Some common business process implementation types and when to use them


Some of the common implementation types of business process that can be implemented using WPS include:

  • GUI-intensive process:

    • Navigational flow and data aggregation is controlled from a user interface layer rather than in a BPEL process in WPS.

    • WPS not involved in process navigation, but may be used to provide swiftly-responding synchronous services.

    • Use for cases where a GUI application performs the process orchestration or control.

  • Synchronous transactional process:

    • A slight extension to the GUI intensive process type. A collection of short-running BPEL processes provide real-time responses to graphical user interfaces or for transactional sub-processes.

    • Transactional and therefore must complete within the global timeout. No state is persisted by the process.

    • Errors are typically translated for clarity and then passed back to the caller.

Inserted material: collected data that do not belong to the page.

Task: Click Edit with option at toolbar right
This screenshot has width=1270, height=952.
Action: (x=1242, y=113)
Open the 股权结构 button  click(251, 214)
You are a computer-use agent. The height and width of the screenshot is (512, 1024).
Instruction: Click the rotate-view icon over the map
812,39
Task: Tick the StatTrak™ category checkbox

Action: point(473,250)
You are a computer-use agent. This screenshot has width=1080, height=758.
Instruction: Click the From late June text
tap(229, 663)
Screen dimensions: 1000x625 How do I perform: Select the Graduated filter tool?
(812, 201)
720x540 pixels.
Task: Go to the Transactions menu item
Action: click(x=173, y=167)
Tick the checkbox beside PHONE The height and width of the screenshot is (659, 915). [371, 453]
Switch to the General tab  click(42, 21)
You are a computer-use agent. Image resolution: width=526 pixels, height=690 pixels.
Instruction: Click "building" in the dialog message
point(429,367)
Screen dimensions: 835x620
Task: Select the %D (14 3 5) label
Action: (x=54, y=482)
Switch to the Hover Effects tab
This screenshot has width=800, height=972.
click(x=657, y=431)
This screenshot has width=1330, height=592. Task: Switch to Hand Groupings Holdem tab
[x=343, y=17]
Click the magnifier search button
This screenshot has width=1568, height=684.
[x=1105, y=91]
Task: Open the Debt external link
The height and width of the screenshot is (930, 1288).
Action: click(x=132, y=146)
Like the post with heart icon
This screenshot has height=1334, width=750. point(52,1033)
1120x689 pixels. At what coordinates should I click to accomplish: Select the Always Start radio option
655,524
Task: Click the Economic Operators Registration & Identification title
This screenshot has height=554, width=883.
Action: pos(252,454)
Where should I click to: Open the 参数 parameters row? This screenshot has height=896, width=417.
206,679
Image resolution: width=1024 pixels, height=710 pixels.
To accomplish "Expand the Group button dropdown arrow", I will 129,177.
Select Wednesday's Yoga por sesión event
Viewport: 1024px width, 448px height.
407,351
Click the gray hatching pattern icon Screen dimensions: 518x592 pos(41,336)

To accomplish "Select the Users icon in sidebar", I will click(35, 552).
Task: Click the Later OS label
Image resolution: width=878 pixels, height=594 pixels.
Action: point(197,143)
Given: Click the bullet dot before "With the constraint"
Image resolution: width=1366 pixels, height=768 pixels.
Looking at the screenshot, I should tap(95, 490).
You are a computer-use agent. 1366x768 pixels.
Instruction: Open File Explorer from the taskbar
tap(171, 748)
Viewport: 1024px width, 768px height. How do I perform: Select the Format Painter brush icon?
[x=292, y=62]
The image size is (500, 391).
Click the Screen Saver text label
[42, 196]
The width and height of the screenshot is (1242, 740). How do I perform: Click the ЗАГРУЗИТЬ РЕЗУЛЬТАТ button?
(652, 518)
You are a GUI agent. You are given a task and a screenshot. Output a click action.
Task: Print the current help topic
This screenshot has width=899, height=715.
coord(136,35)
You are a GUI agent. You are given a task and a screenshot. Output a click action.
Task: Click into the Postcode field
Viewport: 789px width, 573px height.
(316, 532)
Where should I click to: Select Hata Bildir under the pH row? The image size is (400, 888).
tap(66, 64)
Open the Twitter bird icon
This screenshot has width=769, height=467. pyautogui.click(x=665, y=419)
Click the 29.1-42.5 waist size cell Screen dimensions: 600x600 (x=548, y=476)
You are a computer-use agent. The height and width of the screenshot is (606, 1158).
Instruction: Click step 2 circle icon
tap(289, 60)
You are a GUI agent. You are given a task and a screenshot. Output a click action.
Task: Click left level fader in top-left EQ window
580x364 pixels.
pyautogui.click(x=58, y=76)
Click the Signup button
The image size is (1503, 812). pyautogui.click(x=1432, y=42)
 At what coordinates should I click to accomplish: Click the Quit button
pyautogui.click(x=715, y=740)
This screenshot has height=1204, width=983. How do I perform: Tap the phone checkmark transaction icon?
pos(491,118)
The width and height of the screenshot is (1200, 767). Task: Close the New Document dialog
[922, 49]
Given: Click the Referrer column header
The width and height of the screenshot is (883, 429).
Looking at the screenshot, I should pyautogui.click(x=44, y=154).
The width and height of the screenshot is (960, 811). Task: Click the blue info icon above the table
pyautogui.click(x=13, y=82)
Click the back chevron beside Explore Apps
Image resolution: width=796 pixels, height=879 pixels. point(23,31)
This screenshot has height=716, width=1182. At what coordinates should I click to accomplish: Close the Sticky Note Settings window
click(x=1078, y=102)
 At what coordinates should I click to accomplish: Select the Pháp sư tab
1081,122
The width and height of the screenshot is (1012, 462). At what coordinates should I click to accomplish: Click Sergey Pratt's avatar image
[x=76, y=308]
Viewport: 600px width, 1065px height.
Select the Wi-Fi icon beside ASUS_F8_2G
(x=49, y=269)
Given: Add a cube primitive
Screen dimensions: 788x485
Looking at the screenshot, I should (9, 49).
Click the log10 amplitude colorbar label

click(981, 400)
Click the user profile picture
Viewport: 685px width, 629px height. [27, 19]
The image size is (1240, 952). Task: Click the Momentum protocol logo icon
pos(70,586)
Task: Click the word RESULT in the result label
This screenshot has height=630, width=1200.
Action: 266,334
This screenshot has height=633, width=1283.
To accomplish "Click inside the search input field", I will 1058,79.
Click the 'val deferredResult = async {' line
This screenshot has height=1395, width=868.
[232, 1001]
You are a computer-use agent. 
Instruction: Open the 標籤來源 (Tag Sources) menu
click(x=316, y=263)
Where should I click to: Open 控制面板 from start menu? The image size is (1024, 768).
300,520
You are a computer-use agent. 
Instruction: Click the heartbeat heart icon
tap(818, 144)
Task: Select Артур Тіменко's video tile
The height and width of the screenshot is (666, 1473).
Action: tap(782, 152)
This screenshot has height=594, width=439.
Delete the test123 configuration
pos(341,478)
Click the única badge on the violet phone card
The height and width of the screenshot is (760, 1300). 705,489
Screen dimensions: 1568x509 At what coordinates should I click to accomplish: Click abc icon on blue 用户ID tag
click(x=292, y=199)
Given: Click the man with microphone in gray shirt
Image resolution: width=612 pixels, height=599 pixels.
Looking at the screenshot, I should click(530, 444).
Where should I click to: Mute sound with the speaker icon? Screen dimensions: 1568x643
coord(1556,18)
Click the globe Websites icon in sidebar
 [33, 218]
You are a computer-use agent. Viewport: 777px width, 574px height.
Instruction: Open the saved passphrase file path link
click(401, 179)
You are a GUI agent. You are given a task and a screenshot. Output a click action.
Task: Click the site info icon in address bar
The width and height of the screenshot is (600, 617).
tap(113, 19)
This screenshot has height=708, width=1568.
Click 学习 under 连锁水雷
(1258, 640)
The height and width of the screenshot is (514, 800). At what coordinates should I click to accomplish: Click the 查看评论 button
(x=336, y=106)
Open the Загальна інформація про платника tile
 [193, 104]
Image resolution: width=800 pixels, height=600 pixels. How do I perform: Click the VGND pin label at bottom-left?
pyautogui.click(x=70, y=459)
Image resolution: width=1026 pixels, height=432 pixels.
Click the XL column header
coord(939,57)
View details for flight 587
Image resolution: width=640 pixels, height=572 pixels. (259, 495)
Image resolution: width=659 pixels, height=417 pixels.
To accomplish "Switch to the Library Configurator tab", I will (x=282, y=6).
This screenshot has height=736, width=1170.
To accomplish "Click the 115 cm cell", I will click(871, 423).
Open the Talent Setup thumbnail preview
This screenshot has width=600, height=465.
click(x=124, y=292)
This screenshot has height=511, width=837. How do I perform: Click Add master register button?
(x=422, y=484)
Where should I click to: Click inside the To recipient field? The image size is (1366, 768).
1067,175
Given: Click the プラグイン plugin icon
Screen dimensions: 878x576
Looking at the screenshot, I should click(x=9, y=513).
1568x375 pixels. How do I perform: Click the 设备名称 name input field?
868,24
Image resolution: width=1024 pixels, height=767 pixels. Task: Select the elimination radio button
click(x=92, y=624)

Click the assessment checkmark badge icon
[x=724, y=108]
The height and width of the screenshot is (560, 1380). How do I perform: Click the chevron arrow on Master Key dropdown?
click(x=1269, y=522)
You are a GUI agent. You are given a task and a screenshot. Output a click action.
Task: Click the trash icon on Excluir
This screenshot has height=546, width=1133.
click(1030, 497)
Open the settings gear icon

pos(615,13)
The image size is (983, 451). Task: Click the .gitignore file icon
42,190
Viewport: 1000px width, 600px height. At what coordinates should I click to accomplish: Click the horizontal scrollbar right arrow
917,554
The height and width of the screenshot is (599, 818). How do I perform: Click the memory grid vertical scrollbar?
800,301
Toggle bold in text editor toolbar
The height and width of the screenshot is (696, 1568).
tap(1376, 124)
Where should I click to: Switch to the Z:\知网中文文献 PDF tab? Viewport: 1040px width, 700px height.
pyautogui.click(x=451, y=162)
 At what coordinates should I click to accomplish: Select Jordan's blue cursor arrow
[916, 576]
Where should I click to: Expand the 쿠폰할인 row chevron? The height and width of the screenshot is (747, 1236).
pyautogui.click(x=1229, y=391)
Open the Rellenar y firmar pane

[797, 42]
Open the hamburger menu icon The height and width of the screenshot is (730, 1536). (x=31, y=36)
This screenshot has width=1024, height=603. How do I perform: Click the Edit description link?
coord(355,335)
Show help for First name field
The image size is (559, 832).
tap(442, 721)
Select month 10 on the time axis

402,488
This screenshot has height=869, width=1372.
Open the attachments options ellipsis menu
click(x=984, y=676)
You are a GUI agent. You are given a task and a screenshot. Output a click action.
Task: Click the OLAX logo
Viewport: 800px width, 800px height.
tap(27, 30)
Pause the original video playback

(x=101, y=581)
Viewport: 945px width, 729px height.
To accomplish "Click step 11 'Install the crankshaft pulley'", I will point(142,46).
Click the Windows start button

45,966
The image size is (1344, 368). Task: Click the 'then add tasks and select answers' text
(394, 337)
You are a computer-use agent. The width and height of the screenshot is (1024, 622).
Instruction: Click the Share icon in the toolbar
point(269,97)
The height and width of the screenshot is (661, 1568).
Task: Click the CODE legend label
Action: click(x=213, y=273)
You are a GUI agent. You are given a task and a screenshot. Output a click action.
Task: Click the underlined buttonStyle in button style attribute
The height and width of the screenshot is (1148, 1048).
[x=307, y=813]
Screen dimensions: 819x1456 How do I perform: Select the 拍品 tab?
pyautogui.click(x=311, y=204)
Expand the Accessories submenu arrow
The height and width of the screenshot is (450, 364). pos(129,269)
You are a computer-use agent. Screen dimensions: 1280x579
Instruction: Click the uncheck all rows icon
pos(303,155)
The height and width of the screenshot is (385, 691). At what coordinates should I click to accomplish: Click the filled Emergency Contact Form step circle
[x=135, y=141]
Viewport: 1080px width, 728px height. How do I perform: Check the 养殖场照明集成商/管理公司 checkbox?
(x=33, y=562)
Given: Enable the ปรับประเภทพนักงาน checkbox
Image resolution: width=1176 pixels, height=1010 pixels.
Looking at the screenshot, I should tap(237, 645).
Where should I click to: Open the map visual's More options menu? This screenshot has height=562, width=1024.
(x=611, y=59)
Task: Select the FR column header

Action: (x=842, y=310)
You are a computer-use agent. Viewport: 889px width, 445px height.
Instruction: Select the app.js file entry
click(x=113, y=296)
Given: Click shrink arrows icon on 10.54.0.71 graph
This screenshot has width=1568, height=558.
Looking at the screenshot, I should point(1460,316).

    • Use for cases when you need high performance and the caller needs a response immediately.

  • Asynchronously initiated transactional process:

    • Caller transaction is minimal and just makes a request but does not wait for a response. Process is assured to occur at a later time in a separate transaction.

    • The caller seeks feedback through notifications or e-mail.

    • Error handling more complex than a simple synchronous transactional process, since the caller is no longer present to take action.

    • Used for cases when you need high performance and a caller does not need a response immediately, but only an acknowledgement.

  • Briefly persisted process:

    • A special use of a long-running process where the process completes relatively swiftly. Process lifespan is deliberately short (seconds, maybe minutes), such that process versioning issues can be avoided.

    • The process must be designed to complete in a timely fashion, so no human tasks are allowed and error handling actions should be passed and pushed out of the process (may not receive in-process events).

    • Allows parallel processing, so good for aggregation. This is one of the most common motivations for this usage type.

    • Careful thought must be put to the the error handling implications of this multi-transactional scenario.

    • A synchronous transactional process is always preferable, if at all possible. For briefly persisted processes, persistence adds a significant overhead and the error handling is much more complex.

    • Used for cases where the process will take a long time (more than the runtime transaction timeout) and a process instance can be flushed through to enable simple maintenance.

  • Versioned long-lived process:

    • It is a true long-running process that will last a relatively long time (days, weeks, and so on). Process instances will always be present in the systems such that the complex issues of process versioning must be taken into account.

    • Can contain human tasks and complex error handling such as compensation.

    • May receive in-process events which need to contain sufficient information to be correlated with the existing process instance.

    • Invocation typically does not provide a response and late-binding techniques need to be well understood.

    • Activities can be set to wait for manual intervention on error.

    • Use for cases where the process will take a long time (more than the runtime transaction timeout) and process contains external system interactions.

  • Task-based process:

    • Used to balance multiple tasks between a number of different users, possibly in different teams/departments.

    • Necessitates long-lived processes, and hence must consider process versioning issues.

    • Allows progressive automation of tasks.

    • This is a very broad category still and can be broken into four sub-types:

      • Structured Workflow

      • Case Handling

      • User Modeled

      • Pageflow

    • Used for cases where the process will take a long time (more than the runtime transaction timeout) and contains human interactions.